BEGIN
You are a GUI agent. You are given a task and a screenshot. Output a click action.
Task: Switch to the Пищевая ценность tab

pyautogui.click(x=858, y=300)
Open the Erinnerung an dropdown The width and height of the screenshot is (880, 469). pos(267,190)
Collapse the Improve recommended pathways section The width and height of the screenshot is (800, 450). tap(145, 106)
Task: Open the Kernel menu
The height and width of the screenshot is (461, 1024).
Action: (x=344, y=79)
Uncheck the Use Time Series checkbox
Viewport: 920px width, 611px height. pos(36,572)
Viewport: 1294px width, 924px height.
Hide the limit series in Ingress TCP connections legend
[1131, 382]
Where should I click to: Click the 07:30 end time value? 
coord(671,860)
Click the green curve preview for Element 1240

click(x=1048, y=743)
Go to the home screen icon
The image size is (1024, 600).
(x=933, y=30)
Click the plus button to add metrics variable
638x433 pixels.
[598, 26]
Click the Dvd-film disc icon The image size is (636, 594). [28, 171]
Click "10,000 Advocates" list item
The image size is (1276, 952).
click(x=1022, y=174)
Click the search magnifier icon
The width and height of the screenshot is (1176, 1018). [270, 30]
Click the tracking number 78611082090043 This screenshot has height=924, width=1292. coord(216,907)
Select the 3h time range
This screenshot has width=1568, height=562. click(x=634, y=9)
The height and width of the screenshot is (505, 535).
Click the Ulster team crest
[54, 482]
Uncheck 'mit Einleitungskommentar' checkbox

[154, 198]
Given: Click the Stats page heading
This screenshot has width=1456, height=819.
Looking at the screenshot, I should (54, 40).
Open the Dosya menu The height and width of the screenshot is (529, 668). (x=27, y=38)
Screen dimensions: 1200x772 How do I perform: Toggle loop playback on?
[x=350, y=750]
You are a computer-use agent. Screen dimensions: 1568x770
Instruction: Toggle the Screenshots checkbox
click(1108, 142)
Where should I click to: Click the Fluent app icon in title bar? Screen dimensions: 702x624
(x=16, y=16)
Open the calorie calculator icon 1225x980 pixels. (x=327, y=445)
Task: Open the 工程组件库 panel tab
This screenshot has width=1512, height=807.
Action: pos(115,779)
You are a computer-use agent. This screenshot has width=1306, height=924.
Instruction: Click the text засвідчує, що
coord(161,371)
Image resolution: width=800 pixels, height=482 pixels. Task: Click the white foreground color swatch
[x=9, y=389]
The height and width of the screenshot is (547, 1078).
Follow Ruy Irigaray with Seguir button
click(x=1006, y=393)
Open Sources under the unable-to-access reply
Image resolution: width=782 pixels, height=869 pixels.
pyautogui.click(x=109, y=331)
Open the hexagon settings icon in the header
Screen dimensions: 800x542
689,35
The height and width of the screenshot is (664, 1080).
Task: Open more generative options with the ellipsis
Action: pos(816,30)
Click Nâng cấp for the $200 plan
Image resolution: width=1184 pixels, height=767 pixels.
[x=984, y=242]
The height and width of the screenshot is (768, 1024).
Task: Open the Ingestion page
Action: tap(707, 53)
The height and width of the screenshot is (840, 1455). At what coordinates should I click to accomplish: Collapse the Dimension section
END
> _Exercise aim_: Count the lines in the listing above that contain the string "section", and give only the count.

> _Exercise solution_: 2